Electronic Structure Study of Seven-Coordinate First-Row Transition Metal Complexes Derived from 1,10-Diaza-15-crown-5: A Successful Marriage of Theory with Experiment

A detailed study of the electronic structure of seven-coordinate Mn(II), Co(II), and Ni(II) complexes with the lariat ether N,N‘-bis(2-aminobenzyl)-1,10-diaza-15-crown-5 (L1) is presented. These complexes represent new examples of structurally characterized seven-coordinate (pentagonal bipyramidal) complexes for the Mn(II), Co(II), and Ni(II) ions. The X-ray crystal structures of the Mn(II) and Co(II) complexes show C2 symmetries for the [M(L1)]2+ cations, whereas the structures of the Ni(II) complexes show a more distorted coordination environment. The magnetic properties of the Mn(II) complex display a characteristic Curie law, whereas those of the Co(II) and Ni(II) ions show the occurrence of zero-field splitting of the S = 3/2 and 1 ground states, respectively.
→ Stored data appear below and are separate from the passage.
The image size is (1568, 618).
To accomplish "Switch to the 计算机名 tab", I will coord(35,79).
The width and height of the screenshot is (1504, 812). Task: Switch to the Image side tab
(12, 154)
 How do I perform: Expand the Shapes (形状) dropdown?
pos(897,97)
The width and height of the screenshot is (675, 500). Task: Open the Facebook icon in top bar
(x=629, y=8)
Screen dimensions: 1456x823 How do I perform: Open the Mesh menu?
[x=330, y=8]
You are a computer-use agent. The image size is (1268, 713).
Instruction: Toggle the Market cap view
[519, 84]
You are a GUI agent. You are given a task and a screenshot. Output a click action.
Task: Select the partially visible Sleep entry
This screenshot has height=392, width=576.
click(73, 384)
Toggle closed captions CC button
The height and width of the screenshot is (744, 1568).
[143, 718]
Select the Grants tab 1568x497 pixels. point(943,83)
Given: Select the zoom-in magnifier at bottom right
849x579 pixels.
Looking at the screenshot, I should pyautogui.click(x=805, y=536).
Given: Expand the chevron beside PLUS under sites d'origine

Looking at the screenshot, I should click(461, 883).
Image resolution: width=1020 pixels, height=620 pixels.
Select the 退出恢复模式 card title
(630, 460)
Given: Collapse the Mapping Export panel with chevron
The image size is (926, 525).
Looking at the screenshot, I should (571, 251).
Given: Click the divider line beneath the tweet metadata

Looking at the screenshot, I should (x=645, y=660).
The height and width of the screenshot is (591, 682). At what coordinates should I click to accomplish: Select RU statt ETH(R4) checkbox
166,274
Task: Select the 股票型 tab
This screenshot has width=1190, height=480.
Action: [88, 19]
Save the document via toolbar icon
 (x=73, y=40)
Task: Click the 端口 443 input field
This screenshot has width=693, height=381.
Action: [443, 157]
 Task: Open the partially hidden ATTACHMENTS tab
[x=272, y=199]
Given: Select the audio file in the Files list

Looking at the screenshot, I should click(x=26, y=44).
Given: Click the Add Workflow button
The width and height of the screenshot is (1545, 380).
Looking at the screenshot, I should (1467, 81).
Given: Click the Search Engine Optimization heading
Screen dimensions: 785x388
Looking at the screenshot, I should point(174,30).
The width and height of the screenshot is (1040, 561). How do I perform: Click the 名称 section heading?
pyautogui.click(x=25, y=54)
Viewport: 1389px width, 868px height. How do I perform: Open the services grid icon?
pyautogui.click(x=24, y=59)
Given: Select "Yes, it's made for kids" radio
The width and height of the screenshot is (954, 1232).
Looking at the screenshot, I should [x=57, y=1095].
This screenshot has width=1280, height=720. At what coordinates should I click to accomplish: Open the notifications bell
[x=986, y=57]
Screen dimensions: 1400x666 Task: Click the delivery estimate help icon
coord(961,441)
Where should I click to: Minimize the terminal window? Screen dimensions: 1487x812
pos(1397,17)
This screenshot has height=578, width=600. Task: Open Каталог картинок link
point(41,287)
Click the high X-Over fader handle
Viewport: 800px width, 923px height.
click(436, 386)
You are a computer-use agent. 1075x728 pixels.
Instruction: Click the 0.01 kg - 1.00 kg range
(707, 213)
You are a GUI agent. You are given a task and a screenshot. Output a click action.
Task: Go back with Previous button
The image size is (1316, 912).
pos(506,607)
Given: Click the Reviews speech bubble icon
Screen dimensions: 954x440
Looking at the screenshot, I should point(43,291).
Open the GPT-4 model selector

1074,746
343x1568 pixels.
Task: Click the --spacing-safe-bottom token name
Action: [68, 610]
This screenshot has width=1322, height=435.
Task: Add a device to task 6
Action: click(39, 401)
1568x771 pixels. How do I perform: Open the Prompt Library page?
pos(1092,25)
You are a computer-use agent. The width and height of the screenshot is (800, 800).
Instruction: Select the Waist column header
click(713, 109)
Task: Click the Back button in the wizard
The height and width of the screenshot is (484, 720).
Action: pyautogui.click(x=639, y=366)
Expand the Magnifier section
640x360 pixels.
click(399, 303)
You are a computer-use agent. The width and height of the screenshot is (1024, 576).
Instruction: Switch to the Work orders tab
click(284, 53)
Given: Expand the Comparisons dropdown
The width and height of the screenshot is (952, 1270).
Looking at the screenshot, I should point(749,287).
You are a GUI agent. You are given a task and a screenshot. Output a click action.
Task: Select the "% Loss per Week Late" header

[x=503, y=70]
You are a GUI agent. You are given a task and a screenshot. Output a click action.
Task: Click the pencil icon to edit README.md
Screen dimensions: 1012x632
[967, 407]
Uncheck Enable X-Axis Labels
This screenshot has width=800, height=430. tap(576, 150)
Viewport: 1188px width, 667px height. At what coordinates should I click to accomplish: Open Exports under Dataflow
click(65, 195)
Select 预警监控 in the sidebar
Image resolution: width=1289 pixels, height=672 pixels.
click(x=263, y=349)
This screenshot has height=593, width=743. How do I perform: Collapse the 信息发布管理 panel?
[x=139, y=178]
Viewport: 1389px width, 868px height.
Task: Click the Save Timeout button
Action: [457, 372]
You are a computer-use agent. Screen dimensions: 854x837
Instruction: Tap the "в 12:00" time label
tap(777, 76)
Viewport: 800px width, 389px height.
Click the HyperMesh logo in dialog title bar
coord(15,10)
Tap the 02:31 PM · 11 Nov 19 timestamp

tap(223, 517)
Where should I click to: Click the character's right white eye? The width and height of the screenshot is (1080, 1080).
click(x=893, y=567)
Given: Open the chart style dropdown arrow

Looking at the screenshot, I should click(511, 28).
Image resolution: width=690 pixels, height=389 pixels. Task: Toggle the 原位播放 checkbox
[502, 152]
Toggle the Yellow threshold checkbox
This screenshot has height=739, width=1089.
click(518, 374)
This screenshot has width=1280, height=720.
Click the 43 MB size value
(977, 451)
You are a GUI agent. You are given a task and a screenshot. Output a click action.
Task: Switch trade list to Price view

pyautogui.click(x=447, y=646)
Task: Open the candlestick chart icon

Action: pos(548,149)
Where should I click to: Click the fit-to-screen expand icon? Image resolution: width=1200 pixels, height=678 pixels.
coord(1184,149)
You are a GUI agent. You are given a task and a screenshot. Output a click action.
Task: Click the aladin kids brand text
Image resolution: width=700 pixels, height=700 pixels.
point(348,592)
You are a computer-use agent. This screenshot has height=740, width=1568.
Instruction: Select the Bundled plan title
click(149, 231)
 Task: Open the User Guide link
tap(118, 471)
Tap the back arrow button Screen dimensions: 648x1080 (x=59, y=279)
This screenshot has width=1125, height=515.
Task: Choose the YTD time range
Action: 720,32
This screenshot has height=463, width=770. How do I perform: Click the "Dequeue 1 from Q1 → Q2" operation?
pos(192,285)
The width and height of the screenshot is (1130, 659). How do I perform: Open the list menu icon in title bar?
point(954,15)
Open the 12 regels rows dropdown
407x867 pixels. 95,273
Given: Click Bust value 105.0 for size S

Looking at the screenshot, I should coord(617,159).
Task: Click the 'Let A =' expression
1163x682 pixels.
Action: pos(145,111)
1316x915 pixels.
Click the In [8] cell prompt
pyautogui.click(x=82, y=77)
Geometry optimizations of the [M(L1)]2+ systems (M = Mn, Co, or Ni) at the DFT (B3LYP) level of theory provide theoretical structures in good agreement with the experimental data. Electronic structure calculations predict a similar ordering of the metal-based β spin frontier MO for the Mn(II) and Co(II) complexes. This particular ordering of the frontier MO leads to a pseudodegenerate ground state for the d8 Ni(II) ion. The distortion of the C2 symmetry in [Ni(L1)]2+ is consistent with a Jahn−Teller effect that removes this pseudodegeneracy. Our electronic structure calculations predict that the binding strength of L1 should follow the trend Co(II) ≈ Mn(II) > Ni(II), in agreement with experimental data obtained from spectrophotometric titrations.